INSTRUCTIONS FOR THE TASK —
Count the lines in the entries that contain the word "section" and give only that number.

+++

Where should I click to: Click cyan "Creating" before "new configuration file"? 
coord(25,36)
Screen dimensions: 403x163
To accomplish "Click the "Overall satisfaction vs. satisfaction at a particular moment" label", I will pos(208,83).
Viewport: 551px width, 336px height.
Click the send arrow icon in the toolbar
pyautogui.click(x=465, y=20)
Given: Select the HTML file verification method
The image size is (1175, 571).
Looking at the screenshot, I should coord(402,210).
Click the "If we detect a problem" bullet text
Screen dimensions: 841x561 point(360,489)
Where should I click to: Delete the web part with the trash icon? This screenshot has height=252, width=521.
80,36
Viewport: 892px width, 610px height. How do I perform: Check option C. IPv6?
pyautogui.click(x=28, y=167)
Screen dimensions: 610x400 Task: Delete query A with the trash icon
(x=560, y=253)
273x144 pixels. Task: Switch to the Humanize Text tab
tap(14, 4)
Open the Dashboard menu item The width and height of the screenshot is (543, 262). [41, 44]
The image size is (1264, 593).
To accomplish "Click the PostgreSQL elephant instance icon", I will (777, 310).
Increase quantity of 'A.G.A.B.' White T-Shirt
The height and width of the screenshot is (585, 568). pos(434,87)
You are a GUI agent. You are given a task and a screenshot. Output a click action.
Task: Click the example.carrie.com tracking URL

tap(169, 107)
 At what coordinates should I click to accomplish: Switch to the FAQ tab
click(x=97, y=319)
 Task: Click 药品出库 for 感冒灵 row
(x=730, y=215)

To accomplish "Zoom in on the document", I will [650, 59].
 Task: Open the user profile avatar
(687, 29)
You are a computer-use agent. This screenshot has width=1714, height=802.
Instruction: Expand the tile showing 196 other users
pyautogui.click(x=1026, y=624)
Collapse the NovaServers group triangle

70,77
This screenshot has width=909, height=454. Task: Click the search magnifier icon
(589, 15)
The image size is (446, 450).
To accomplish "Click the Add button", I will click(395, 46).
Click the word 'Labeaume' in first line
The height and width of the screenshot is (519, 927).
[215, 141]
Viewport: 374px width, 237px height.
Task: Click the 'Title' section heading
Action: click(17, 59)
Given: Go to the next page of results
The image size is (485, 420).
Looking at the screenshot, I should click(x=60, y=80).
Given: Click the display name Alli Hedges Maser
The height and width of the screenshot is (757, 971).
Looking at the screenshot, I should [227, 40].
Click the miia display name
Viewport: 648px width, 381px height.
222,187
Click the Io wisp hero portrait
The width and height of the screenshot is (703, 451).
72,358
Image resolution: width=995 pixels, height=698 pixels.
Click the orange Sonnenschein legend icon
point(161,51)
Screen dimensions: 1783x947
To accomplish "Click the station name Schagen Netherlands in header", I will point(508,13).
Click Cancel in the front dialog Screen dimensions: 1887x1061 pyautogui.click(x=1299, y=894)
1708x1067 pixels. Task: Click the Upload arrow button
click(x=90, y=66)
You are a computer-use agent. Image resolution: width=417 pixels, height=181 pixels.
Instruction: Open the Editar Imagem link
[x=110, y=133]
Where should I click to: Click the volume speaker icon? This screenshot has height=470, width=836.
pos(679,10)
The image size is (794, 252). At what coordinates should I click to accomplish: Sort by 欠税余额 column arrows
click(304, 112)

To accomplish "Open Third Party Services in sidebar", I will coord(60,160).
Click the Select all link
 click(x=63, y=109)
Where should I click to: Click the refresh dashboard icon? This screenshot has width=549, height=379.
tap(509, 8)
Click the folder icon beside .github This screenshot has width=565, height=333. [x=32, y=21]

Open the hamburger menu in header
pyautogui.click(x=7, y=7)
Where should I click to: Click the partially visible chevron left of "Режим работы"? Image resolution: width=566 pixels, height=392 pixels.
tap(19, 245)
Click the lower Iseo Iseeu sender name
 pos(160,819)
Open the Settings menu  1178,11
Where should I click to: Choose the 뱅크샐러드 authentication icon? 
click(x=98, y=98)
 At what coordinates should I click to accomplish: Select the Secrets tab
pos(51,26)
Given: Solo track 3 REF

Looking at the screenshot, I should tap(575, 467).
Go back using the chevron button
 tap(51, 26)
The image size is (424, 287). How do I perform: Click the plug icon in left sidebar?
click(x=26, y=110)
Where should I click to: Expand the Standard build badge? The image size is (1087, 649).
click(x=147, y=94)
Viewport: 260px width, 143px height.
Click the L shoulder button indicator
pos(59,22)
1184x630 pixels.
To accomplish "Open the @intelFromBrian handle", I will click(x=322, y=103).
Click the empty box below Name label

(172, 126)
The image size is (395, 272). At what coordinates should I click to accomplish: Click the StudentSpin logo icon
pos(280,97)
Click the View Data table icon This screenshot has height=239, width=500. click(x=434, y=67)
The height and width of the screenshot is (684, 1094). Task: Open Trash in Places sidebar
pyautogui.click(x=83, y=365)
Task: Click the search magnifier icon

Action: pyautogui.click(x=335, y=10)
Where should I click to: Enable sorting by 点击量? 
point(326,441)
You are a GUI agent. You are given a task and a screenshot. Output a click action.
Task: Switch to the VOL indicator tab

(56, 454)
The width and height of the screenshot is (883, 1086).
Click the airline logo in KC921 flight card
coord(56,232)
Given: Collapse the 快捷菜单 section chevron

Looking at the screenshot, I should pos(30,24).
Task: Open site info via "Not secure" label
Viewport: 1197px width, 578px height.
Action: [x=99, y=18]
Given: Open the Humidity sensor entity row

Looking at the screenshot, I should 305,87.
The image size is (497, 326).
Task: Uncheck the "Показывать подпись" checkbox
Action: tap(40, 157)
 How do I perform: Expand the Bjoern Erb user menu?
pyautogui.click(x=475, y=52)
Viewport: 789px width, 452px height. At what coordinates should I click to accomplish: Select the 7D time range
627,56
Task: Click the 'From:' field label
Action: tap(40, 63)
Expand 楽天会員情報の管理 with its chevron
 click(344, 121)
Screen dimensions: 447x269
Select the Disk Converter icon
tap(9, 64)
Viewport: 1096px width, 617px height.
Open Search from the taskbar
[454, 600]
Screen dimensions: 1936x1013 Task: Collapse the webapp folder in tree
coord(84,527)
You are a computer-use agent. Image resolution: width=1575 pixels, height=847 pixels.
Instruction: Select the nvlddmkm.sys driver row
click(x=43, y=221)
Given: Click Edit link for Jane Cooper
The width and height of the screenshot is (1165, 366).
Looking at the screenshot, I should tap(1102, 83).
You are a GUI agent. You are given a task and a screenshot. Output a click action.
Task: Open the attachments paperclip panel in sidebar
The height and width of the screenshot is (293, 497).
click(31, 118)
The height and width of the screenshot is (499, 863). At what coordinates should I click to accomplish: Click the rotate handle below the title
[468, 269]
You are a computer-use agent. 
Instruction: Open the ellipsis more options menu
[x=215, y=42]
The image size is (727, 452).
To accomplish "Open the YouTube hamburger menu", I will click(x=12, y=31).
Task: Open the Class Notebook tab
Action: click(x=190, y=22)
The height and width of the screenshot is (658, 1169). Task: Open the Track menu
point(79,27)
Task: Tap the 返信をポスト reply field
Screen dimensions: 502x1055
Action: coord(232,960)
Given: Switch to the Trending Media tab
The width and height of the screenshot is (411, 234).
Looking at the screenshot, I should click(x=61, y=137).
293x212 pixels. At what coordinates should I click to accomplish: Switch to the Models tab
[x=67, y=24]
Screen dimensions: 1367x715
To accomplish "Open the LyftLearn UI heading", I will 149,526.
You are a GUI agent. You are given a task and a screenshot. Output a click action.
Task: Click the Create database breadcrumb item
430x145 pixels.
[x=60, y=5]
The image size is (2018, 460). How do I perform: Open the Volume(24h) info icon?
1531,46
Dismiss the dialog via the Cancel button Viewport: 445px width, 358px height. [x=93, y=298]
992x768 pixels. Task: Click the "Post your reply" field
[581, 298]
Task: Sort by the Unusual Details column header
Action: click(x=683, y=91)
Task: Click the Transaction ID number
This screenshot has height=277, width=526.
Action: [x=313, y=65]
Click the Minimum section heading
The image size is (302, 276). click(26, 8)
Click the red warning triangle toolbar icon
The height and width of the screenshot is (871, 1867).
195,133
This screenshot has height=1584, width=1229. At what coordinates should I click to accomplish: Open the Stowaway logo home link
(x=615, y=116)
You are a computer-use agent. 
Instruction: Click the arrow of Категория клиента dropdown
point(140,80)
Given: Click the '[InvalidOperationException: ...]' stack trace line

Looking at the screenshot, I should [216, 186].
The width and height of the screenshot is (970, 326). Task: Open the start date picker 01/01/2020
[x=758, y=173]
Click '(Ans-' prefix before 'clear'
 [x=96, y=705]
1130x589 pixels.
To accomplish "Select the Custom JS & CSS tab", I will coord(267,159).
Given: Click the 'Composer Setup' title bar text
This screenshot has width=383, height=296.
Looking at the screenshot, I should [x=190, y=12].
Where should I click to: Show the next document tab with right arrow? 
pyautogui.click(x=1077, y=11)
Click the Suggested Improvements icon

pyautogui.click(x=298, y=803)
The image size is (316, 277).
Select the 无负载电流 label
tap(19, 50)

+++

EXERCISE ANSWER —
3